• _EXERCISE INPUTS_
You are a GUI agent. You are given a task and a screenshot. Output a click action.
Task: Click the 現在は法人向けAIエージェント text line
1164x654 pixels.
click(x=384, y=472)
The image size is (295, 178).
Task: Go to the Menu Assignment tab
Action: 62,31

• _WHAT IS ASKED_
Copy all of the lines above verbatim.

• _EXERCISE OUTPUT_
You are a GUI agent. You are given a task and a screenshot. Output a click action.
Task: Click the 現在は法人向けAIエージェント text line
1164x654 pixels.
click(x=384, y=472)
The image size is (295, 178).
Task: Go to the Menu Assignment tab
Action: 62,31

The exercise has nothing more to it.